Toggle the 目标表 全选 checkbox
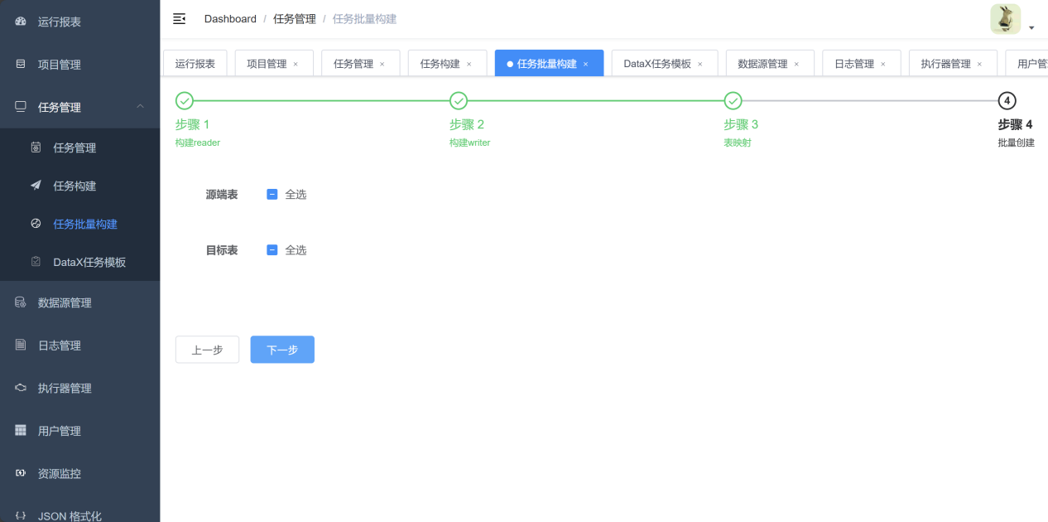The height and width of the screenshot is (522, 1048). tap(272, 250)
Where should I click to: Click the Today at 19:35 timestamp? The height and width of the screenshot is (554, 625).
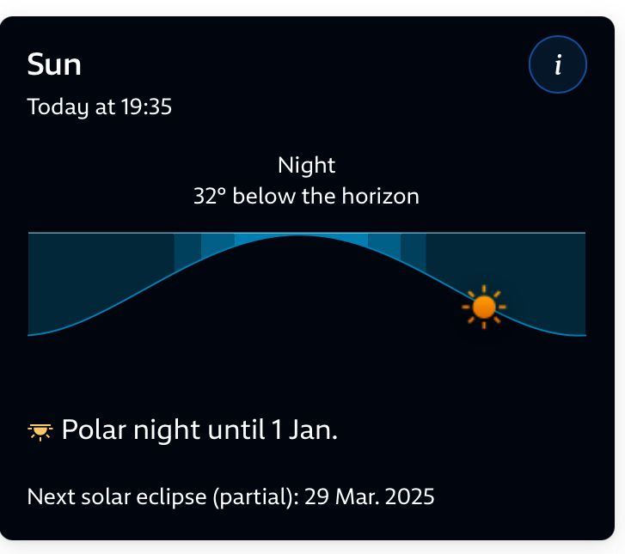(x=99, y=107)
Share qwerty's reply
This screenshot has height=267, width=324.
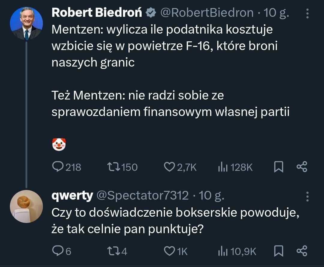pyautogui.click(x=302, y=251)
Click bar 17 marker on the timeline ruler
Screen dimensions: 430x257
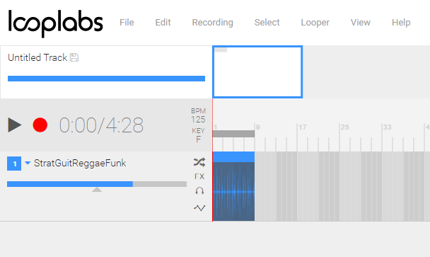tap(303, 127)
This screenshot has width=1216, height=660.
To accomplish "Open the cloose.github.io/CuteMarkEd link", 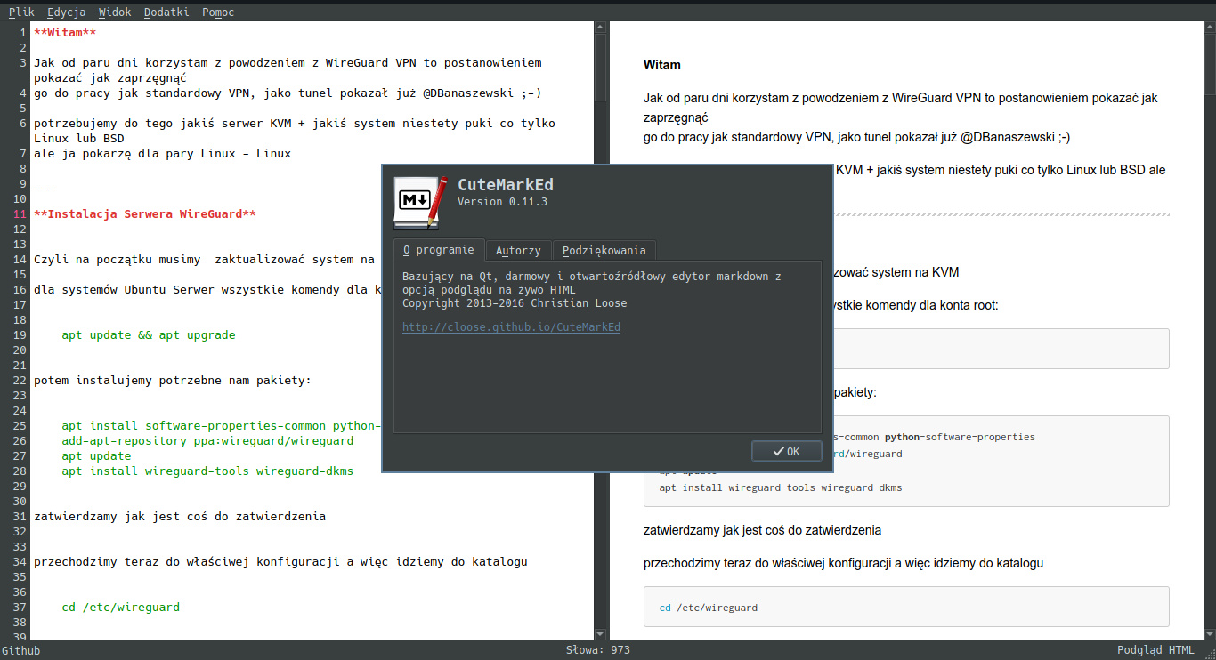I will point(511,326).
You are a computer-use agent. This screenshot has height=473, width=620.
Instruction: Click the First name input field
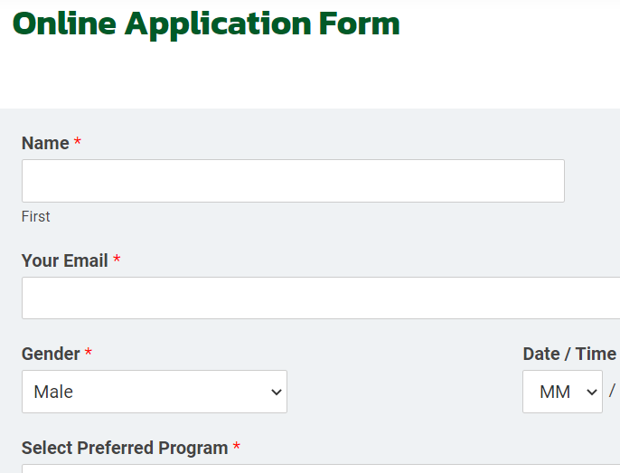click(293, 181)

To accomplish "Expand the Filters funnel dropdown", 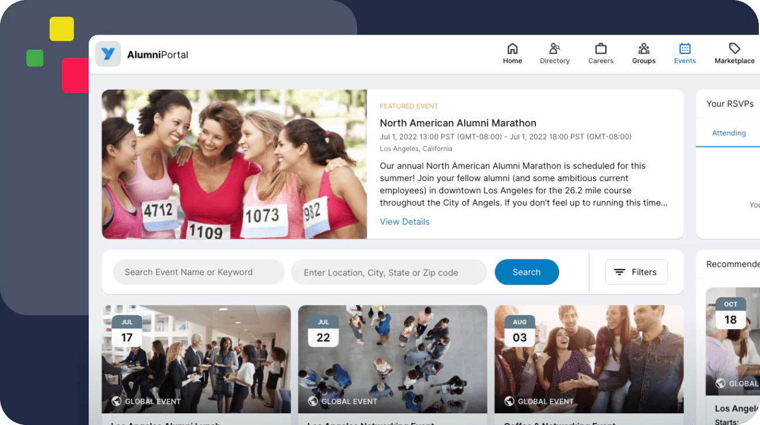I will coord(619,271).
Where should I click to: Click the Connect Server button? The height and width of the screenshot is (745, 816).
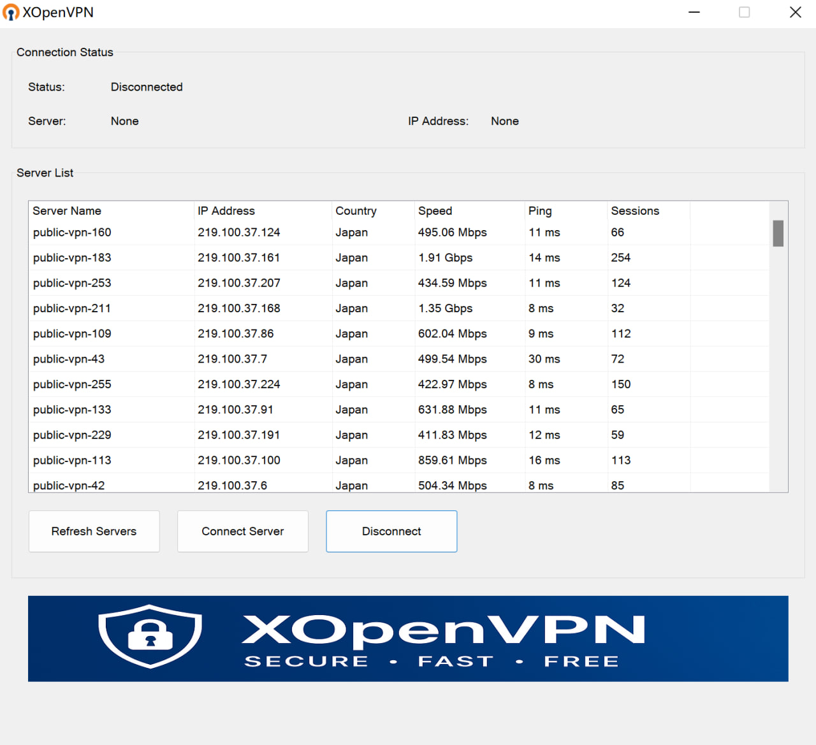tap(242, 531)
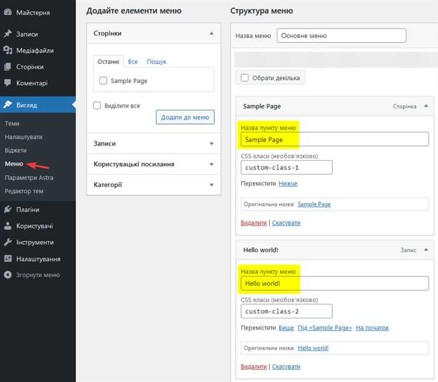The image size is (438, 382).
Task: Click the Згорнути меню collapse arrow icon
Action: 8,275
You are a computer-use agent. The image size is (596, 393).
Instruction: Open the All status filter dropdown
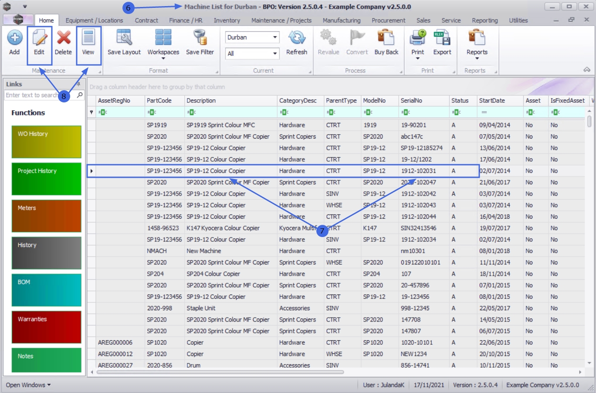click(x=275, y=54)
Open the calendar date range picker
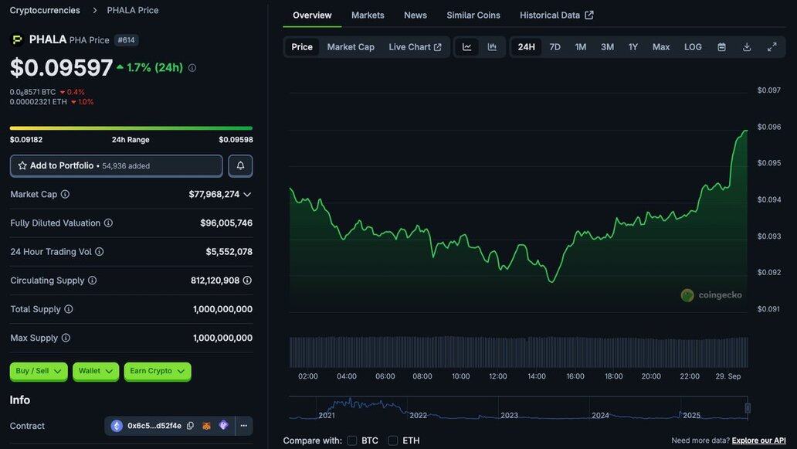The width and height of the screenshot is (797, 449). click(721, 47)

• • •

▶ [WHAT THE TASK REQUIRES] Repeat word for word the lines from the one holding "You are a computer-use agent. The" through the last line of the listing above, including both ends. Drop the pictures.

▶ [OUTPUT BELOW]
You are a computer-use agent. The image size is (596, 393).
Instruction: Open the All status filter dropdown
click(x=275, y=54)
Open the calendar date range picker
The width and height of the screenshot is (797, 449). click(721, 47)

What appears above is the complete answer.